[Aim] Display every line of the data below that contains the string "photo". Case counts, so match its capitalization.

[Records of locating words and elements]
----------

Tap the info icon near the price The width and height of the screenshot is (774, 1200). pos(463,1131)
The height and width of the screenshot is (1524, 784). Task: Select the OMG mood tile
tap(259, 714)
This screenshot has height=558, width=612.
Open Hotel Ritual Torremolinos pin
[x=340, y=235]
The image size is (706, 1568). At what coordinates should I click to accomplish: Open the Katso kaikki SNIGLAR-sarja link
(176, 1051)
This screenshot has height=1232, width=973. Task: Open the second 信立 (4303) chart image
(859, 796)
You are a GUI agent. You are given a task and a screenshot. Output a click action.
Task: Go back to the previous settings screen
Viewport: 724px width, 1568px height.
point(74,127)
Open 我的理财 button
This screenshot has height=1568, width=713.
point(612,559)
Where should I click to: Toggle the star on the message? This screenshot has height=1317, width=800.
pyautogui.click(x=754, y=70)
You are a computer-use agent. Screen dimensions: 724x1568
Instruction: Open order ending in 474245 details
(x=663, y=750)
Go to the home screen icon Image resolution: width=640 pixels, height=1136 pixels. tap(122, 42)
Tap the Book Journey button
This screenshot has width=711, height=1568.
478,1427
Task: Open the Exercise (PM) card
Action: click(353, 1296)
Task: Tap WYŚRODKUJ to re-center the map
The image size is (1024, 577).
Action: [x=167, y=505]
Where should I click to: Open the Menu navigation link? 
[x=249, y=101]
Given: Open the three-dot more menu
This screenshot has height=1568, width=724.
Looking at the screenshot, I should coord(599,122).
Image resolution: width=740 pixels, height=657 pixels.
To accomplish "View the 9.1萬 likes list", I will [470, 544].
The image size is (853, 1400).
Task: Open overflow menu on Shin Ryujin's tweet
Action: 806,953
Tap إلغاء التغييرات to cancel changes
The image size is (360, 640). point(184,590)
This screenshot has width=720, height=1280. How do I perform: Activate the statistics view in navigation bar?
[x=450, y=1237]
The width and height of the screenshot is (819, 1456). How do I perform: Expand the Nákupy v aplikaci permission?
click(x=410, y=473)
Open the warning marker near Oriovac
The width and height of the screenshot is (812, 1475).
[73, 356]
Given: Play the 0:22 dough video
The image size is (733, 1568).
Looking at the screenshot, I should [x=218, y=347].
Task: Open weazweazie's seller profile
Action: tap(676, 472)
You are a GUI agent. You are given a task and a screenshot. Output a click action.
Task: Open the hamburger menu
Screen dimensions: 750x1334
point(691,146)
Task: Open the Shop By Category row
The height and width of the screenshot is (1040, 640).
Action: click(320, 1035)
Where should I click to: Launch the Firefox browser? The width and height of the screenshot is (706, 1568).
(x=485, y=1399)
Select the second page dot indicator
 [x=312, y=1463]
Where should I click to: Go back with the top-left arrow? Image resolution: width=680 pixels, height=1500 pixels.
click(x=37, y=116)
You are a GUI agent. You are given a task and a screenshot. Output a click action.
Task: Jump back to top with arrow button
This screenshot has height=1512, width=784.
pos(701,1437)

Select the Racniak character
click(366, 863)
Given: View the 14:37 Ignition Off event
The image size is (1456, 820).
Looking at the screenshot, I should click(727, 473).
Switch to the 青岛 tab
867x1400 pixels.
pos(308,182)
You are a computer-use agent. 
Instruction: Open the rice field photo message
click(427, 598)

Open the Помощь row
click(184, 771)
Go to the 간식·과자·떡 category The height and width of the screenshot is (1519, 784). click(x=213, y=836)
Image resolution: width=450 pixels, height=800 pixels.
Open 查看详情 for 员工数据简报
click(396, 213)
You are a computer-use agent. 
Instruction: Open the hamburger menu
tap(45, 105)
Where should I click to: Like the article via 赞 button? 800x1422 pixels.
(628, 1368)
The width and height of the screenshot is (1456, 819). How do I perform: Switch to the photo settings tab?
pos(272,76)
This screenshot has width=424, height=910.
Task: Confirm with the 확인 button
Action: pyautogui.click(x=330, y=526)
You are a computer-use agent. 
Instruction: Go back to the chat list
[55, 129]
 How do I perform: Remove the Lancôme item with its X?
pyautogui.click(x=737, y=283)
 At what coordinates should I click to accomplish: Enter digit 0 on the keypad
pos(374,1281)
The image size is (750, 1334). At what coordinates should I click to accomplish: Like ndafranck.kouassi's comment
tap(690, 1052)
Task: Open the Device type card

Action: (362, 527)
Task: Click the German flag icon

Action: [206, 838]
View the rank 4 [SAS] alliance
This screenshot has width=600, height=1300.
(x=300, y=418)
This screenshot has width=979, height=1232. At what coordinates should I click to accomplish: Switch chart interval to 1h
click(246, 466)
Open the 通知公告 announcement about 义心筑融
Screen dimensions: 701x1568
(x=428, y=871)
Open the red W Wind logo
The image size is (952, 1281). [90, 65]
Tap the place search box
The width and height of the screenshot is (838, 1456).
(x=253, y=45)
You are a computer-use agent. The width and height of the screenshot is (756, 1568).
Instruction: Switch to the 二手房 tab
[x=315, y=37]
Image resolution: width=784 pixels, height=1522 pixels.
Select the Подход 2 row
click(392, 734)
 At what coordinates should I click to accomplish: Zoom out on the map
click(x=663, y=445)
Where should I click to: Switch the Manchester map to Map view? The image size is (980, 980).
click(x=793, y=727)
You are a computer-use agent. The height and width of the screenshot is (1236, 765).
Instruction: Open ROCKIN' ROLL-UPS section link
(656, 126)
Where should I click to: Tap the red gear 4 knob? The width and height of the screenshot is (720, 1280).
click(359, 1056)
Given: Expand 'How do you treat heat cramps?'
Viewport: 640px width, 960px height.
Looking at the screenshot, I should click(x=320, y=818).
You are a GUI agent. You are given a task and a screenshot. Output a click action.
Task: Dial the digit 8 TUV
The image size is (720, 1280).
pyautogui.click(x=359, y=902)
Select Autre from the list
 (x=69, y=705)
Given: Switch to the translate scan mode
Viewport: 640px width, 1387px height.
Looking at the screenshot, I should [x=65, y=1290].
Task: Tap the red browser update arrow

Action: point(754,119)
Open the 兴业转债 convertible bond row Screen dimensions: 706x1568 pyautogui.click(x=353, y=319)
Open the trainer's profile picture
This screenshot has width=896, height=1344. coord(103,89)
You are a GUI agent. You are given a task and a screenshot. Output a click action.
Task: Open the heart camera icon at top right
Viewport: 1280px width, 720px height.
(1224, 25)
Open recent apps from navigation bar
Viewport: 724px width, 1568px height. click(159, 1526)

----------

[Task output]
Instruction: Open the rice field photo message
The width and height of the screenshot is (1456, 819). How do I perform: Switch to the photo settings tab?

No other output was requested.